Felipe Villalba

Personal information
- Full name: Felipe Santiago Villalba
- Date of birth: 14 March 1985 (age 40)
- Place of birth: General Higinio Morínigo, Paraguay
- Position: Midfielder

Senior career*
- Years: Team / Apps / (Gls)
- 2008–2012: 3 de Febrero
- 2013–2014: Tacuary
- 2014: Sportivo Carapeguá
- 2015: Universitario de Pando / 11 / (1)
- 2016–?: Deportivo Santaní
- 2021: Veraguas Club Deportivo / 5 / (0)
- 2022: Club Deportivo Universitario / 2 / (0)

= Felipe Villalba =

Paraguayan footballer (born 1985)

Felipe Villalba (born 14 March 1985) is a Paraguayan former professional footballer who played as a midfielder for 3 de Febrero, Tacuary, and Deportivo Santaní in Paraguay, for Universitario de Pando in Bolivia, and for Veraguas Club Deportivo and Club Deportivo Universitario in Panama.

==Career==

===3 de Febrero===
In March 2008, Villalba was recalled to the first-team of 3 de Febrerbo by coach Francisco Sosa to occupy the midfield, replacing Miguel Espínola.

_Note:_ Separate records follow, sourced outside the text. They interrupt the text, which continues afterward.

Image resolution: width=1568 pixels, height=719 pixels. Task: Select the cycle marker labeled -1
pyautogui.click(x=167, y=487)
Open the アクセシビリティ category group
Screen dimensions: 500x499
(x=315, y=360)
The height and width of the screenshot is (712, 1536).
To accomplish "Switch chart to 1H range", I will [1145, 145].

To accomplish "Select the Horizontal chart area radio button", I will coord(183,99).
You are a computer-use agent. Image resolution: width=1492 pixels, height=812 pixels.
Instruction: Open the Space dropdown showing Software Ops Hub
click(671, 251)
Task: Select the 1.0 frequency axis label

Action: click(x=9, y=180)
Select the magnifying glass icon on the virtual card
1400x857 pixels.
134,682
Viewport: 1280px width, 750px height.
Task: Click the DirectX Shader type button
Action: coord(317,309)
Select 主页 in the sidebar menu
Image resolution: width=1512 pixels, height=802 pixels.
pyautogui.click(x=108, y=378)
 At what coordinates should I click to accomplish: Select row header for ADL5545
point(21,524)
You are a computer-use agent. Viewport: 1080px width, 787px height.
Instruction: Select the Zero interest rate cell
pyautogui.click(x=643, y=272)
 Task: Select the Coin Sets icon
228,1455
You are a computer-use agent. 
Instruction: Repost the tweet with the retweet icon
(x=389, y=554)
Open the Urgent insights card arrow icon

After a 0–0 draw with Libertad during the Torneo Clausura in October 2008, the ABC Diario referred to Villalba as one of the biggest fighters, as the midfielder spoke that "I think we have taken a positive result" and "We couldn't win the three points that we were looking for but a draw with Libertad isn't unappreciated either".

He scored his first goal for 3 de Febrero in a 4–1 away loss against Cerro Porteño on 12 April 2009.

During the 2010 season, Villalba amassed 39 league appearances.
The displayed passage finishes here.